*Task description*.
Give back only the lines in the records below from the one with "The height and width of the screenshot is (566, 1006)." to the one with "Task: Select the Always light color scheme", both inclusive, word for word.

*Data*.
--------------------------------
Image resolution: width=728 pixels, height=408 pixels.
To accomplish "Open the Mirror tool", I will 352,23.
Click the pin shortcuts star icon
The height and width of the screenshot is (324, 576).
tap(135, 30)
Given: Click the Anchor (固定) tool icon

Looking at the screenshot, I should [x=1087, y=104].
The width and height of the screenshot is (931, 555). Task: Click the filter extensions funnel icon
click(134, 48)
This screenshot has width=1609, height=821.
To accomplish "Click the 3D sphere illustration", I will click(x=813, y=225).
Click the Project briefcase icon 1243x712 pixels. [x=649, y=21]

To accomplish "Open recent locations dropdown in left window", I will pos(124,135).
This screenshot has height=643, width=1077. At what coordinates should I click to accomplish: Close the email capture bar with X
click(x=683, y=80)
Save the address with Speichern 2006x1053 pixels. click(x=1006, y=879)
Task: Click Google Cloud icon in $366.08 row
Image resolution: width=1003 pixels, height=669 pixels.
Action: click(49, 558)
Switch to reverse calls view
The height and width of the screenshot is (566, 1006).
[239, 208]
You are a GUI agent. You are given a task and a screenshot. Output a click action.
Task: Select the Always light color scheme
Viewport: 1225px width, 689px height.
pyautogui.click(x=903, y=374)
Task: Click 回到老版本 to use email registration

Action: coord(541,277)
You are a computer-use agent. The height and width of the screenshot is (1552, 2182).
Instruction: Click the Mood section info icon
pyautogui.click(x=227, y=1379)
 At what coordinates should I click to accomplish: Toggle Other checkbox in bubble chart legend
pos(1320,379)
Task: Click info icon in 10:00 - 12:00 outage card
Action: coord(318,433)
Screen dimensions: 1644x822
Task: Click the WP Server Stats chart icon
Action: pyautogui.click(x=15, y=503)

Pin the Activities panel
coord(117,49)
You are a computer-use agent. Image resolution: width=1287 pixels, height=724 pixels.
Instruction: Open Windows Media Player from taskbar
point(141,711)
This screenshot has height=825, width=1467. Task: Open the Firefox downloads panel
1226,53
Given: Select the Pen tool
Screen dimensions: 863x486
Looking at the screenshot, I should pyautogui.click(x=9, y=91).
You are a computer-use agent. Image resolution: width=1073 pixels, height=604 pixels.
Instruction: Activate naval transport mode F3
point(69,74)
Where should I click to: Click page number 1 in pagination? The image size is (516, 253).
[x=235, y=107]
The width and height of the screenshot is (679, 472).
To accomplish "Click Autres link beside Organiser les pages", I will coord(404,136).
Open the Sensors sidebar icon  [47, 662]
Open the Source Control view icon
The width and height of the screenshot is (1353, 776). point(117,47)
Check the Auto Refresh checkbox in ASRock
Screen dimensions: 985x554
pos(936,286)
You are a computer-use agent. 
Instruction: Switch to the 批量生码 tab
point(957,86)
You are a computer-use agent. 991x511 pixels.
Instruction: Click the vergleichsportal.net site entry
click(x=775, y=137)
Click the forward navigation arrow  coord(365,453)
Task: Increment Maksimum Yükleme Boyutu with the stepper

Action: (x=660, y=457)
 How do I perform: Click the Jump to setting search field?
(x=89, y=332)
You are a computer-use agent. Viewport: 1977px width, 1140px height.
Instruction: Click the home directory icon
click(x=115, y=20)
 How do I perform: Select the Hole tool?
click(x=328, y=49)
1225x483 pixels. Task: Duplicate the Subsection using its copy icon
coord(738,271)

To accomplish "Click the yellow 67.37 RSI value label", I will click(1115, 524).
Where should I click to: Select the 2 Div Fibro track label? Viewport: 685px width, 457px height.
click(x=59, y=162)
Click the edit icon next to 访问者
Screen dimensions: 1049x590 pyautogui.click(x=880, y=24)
--------------------------------
*Solution for this task*.
The height and width of the screenshot is (566, 1006).
[239, 208]
You are a GUI agent. You are given a task and a screenshot. Output a click action.
Task: Select the Always light color scheme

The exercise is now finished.